* Exercise goal
Exactly as they appear, write the lines from the one containing "Viewport: 333px width, 382px" to the final line of the entries, leaving pictures out.

* The data
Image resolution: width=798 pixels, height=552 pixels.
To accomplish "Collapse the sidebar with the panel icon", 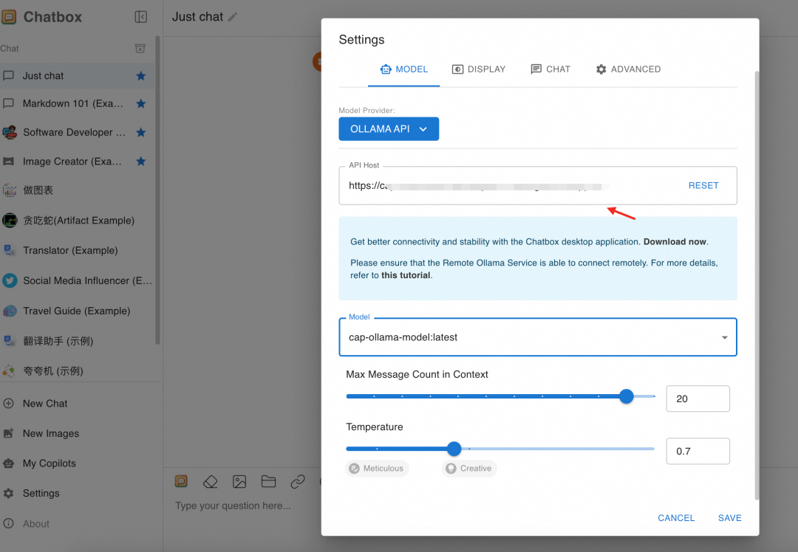I will click(141, 17).
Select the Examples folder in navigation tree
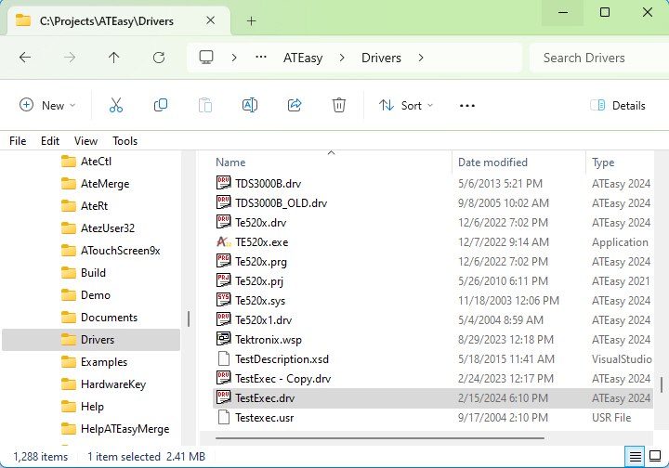669x468 pixels. [103, 362]
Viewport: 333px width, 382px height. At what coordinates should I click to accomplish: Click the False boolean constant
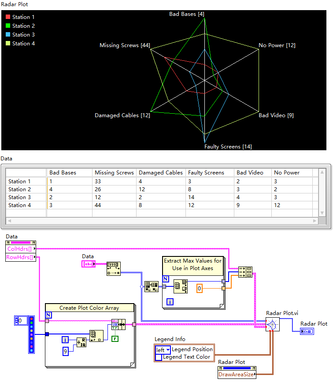(x=115, y=339)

* Exercise output
Viewport: 333px width, 382px height. At what coordinates should I click to accomplish: Click the False boolean constant
(x=115, y=339)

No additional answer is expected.